The book consists of photography, essays, short stories and poetry by 13 youth expressing what it is to be young, Black and Canadian. Many are immigrants to the country or first-generation Canadians. Some have had experience with the mental health or criminal justice system and some are in care. Each shares their personal stories and views on what it means to be Black and Canadian today.

==Context==
Basodee makes its debut at a time when concern about escalating gun violence in the City of Toronto such as the shooting at the Toronto Eaton Centre on June 2, 2012 and in Scarborough on July 16, 2012 has resulted in statements by Toronto Mayor Rob Ford that he wishes to force individuals convicted of a gun charge out of the city and more money from the province during a 'gun summit' for "anti-crime" initiatives such as the Toronto Anti-Violence Intervention Strategy (TAVIS) which places increased police presence in priority neighbourhoods.

In response to the July 16 shooting, the Toronto Star published a cartoon by Michael de Adder cartoon depicting a little black girl's alleged "expected" injuries before the age of two -"boo boo from highchair, mark from tricycle, and head laceration from a medium-caliber bullet." After numerous complaints the Star apologized for the cartoon's insensitivity to the complex issues at play in gun violence. It is media sanctioned expressions of negative stereotypes like these that Basodee tries to fight, using the voices of many of the youth these stereotypes and top-down solutions attempt to silence.

When many expressions of a voice other than the mainstream Canadian voice are being squelched and co-opted, such as Sway Magazine or Caribana due to economic considerations and a clear climate of devaluation of diversity, the Basodee collective comes together to bring true diversity back to the Canadian cultural milieu and show youth commitment to celebrations such as Black History Month, which are often seen as outdated and unnecessary in a post-racial "multicultural" society such as Toronto. Michael de Adder and Rob Ford's comments and many of the pieces in Basodee, however, prove that Toronto is very much a race conscious city and is nowhere near embracing multiculturalism as many have been publicly threatened by the chief city official with exile.

==Major themes==
Some of the major themes in Basodee include identity, struggle and belonging. The book argues that part of the "basodeeness" of Black youth stems from "mis-education" about their history. The term "mis-education" is borrowed from Carter G. Woodson's book The Mis-Education of the Negro. Basodee contains essays outlining the history of discrimination in the Canadian education system against Blacks and the present struggle for solutions to this ongoing discrimination such as the establishment of the Africentric Alternative School.

The book also contains an essay tracing a history of Canadian human rights abuses against Blacks extending into the present day. Basodee argues that this history which is seldom spoken about form a major part of Black youth's basodeness. When many Black youth feel that dropping out of school and turning to a life of crime are the only way to protect themselves from discrimination and secure against mainstream attempts to erode their identity.

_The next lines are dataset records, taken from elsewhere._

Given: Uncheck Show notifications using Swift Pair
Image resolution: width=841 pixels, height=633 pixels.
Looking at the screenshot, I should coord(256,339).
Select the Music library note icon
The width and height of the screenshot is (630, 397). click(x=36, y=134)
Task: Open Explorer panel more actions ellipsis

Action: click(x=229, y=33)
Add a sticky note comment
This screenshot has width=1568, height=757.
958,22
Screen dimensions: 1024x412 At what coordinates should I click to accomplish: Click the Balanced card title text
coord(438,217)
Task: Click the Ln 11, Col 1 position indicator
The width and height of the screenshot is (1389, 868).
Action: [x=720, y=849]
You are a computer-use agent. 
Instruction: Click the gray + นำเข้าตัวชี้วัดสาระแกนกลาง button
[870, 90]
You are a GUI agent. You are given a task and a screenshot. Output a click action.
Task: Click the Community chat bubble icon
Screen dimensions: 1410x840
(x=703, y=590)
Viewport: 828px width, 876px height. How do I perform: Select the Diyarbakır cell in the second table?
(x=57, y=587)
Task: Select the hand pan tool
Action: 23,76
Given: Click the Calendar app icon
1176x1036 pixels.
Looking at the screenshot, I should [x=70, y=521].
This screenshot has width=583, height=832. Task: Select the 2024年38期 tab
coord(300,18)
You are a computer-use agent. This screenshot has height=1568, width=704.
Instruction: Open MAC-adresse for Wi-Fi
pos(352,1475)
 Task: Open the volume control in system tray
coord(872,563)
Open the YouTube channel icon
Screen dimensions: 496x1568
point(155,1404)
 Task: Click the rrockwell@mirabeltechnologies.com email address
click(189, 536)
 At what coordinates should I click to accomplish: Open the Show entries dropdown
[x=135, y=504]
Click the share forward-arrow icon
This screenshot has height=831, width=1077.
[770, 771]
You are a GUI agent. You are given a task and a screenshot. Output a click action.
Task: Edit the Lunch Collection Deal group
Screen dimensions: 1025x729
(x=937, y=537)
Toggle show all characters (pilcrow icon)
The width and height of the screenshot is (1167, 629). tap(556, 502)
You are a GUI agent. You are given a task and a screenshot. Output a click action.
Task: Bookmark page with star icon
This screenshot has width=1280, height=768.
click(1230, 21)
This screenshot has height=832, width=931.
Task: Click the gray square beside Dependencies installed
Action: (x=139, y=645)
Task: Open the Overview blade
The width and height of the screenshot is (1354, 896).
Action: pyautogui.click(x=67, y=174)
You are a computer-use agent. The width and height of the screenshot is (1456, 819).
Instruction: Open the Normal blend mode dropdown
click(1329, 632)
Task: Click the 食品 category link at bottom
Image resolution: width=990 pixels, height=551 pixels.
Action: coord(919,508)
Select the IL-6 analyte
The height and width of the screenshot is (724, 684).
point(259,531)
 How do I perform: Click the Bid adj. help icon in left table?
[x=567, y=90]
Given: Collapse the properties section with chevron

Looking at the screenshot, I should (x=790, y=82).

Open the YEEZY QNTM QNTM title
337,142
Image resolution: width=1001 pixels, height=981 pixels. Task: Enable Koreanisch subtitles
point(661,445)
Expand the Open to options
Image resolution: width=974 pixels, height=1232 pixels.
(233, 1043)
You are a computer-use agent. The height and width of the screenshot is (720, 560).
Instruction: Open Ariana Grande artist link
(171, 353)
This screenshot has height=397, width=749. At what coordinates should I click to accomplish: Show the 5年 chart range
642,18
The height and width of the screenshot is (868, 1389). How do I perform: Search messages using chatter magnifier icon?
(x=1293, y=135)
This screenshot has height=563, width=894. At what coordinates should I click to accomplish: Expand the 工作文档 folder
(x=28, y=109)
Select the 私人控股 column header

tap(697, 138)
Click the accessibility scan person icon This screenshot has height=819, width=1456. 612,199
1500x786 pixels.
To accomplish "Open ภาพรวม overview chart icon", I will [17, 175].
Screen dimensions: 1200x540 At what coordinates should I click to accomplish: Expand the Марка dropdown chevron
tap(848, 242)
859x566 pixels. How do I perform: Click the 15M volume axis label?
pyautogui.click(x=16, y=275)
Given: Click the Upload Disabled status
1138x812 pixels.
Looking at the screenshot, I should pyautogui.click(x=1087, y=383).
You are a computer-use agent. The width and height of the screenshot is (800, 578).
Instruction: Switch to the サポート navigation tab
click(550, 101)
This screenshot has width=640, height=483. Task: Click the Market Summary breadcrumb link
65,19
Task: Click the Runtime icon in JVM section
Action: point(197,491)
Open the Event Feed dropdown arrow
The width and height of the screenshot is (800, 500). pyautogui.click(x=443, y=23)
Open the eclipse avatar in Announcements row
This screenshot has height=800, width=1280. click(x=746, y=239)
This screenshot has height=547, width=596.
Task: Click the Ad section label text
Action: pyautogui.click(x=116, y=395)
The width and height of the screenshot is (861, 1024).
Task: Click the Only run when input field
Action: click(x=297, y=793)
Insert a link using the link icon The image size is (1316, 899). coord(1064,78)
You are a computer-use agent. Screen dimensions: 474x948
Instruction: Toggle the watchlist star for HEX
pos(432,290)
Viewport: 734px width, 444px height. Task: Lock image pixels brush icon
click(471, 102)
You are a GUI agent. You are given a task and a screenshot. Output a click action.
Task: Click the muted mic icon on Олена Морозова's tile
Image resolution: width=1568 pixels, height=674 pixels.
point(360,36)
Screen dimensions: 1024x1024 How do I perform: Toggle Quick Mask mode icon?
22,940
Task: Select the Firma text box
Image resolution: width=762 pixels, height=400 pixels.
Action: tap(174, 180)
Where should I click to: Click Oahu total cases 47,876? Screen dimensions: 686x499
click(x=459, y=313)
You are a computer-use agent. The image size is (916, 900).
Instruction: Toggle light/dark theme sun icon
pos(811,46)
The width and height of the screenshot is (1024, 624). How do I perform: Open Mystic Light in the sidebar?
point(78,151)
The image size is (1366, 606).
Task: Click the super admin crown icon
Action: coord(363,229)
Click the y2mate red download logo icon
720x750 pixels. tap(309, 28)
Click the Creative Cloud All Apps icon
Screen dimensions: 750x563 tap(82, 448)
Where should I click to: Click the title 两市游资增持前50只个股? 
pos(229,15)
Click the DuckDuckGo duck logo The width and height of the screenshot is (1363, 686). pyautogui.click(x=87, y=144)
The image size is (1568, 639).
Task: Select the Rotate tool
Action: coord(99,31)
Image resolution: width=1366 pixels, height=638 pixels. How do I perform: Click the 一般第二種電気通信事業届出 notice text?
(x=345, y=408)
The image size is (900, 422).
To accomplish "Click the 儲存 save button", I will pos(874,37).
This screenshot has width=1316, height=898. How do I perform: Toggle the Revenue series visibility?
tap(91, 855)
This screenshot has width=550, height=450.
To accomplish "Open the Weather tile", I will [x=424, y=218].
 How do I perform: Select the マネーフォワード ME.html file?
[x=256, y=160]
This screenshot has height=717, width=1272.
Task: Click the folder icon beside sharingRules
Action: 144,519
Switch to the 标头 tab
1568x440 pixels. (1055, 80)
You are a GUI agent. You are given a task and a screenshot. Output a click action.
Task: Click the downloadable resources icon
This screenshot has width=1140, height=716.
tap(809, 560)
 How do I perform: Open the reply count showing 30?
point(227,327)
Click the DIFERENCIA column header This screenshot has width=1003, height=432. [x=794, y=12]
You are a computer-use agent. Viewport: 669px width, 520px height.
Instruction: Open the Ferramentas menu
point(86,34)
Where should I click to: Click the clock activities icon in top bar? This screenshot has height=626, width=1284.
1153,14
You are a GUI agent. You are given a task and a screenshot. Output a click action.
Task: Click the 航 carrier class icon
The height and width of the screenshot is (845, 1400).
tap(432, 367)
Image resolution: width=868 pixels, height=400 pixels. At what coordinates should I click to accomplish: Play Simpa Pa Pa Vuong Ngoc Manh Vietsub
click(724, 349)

Given this real struggle of Black youth to safeguard their identity, the main thesis of Basodee is that Black youth in Canada have not been given a place of belonging in Canadian society, despite being here for generations and even since the time of slavery. Thus, the book presents examples from its contributors of how to find that identity – such as remembering where you came from, the struggles you have gone through, and undergoing negrescence.

==Purpose==
The collective hopes that Basodee will one day become a resource to Black youth struggling to find themselves in the midst of media stereotypes, threats of exile, and stigmatization. In partnering with the Office of the Provincial Advocate for Children and Youth, the collective hopes to get the book in the hands of youth in the system who need the ideas it explores the most – Crown wards, youth in detention centres, and youth in care. The collective is currently looking for more organizations that work with Black youth as part of their mandate to share the book and also partner with in the future.